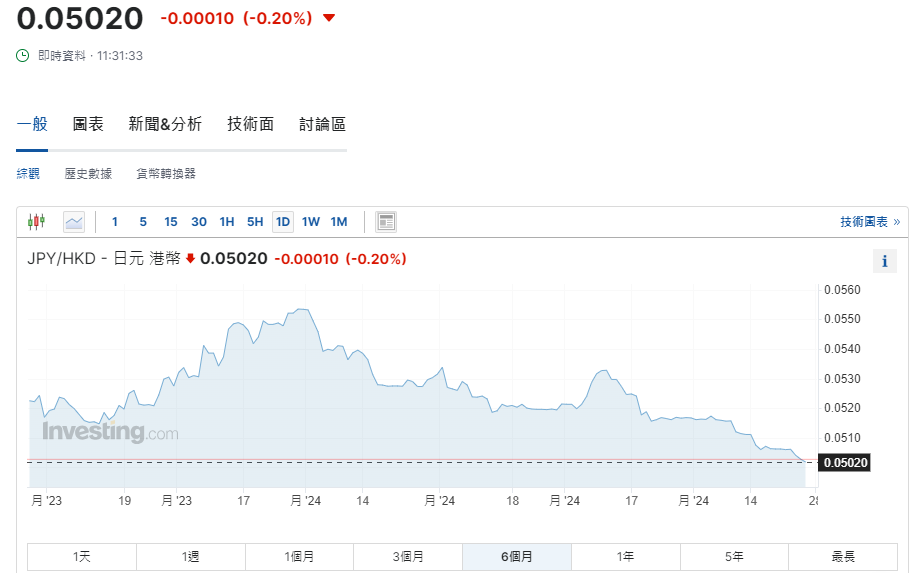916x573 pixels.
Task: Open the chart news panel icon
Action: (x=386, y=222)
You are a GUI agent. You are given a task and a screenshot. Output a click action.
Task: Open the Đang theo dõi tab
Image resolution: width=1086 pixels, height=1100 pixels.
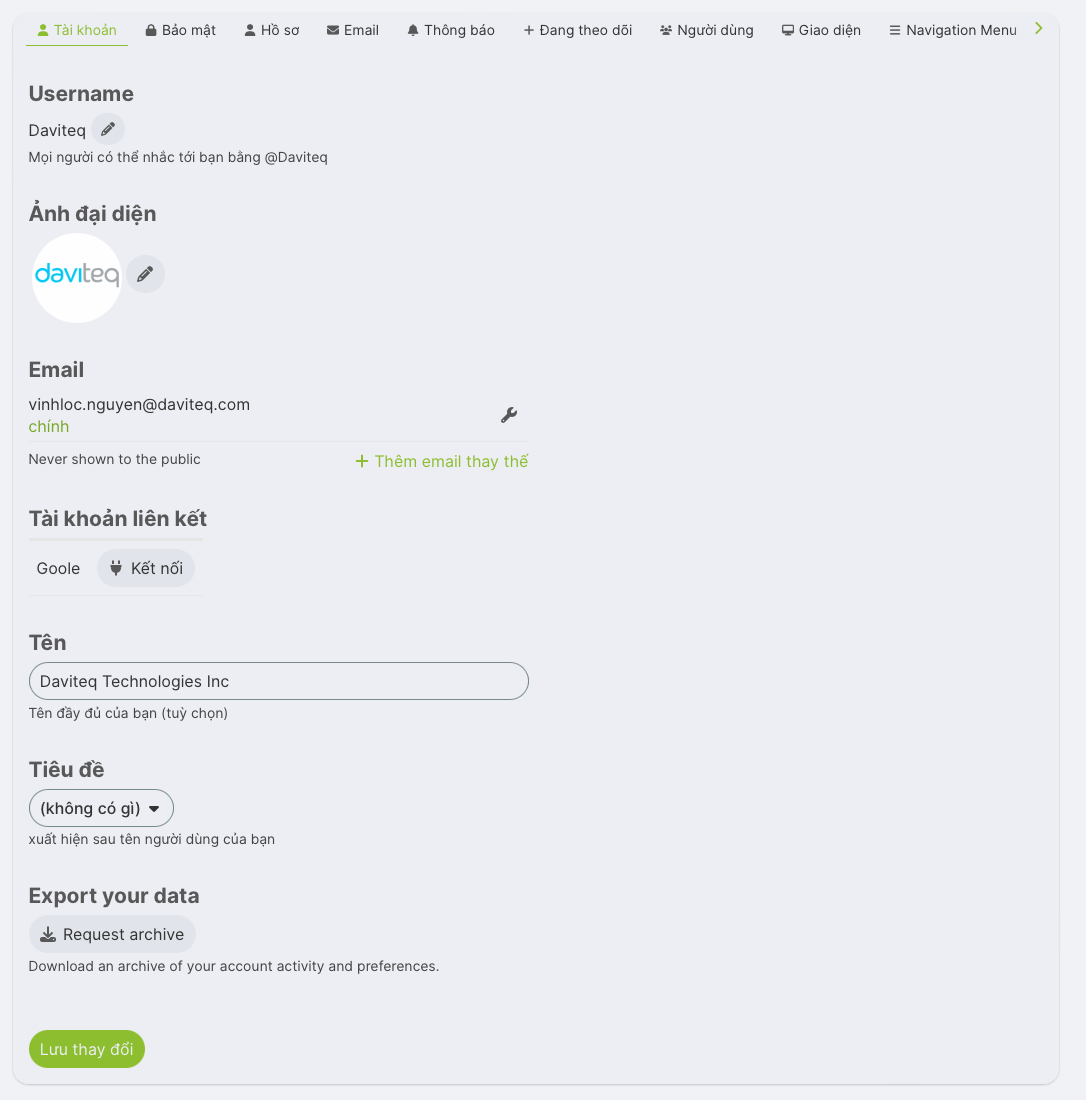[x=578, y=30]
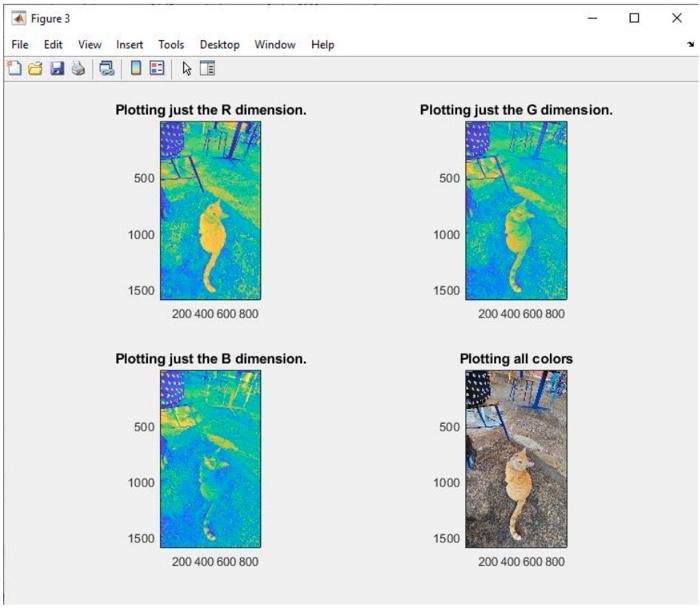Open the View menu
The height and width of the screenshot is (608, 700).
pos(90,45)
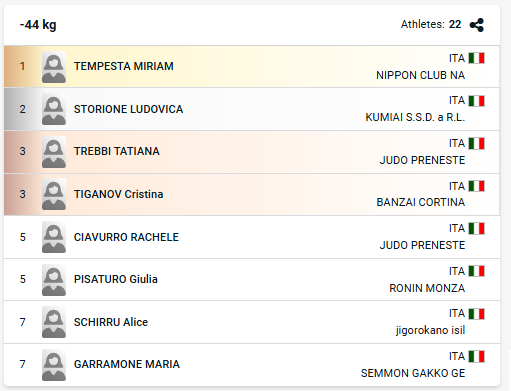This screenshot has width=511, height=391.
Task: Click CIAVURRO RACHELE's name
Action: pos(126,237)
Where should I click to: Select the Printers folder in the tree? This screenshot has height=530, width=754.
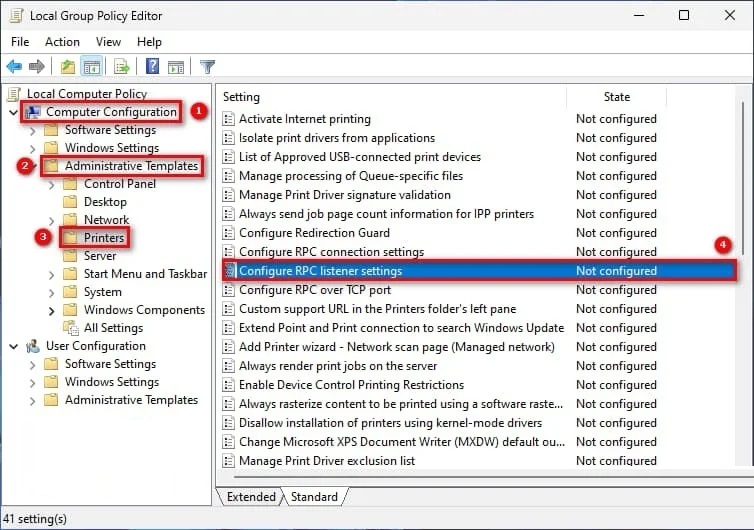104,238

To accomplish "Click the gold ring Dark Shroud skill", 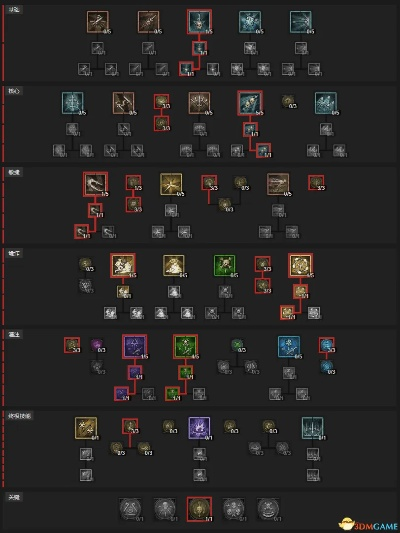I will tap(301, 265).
—————
- [Required action] After locating the line with "You are a GUI" above, return that line and every later line through the one with "Task: Open the Đang theo dõi tab", word for word and with nothing else.

- [Result for this exercise]
You are a GUI agent. You are given a task and a screenshot. Output a click action.
Task: Open the Đang theo dõi tab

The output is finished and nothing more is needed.